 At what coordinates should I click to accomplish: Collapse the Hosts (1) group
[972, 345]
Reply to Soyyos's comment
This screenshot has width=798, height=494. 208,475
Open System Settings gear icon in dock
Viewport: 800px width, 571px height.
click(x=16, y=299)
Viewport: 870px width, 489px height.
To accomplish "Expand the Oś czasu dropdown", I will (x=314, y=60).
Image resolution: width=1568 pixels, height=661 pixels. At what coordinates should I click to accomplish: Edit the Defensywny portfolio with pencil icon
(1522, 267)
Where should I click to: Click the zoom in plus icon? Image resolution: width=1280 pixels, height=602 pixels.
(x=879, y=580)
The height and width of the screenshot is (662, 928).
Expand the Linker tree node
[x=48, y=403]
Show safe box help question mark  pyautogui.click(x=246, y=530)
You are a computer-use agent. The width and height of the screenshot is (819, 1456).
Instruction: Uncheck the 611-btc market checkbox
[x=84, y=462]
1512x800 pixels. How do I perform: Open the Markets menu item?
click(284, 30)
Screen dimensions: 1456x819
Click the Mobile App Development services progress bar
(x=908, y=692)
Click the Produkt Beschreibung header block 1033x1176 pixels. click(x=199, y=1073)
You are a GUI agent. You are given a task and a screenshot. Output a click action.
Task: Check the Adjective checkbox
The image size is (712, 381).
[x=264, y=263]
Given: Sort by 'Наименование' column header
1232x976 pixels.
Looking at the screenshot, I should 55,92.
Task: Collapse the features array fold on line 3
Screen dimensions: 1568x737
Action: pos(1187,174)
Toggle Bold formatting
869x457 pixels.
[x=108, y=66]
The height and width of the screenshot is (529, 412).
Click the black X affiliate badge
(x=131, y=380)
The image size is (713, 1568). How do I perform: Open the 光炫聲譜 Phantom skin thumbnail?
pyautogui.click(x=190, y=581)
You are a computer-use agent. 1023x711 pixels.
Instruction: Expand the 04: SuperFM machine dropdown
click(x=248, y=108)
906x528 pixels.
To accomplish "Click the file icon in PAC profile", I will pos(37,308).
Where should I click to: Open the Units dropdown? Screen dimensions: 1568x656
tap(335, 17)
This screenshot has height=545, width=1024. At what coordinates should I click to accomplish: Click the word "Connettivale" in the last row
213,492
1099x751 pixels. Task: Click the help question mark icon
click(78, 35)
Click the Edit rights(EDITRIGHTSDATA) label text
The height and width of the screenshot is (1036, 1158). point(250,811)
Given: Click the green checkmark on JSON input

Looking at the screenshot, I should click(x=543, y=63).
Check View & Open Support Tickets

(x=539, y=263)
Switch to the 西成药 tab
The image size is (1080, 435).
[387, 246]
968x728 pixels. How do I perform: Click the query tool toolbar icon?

(ASSIGNMENT): The lines to copy are those in the listing that contain "computer".

(ANSWER TO THE PROBLEM):
You are a computer-use agent. The width and height of the screenshot is (819, 1456).
You are a computer-use agent. 1023x711 pixels.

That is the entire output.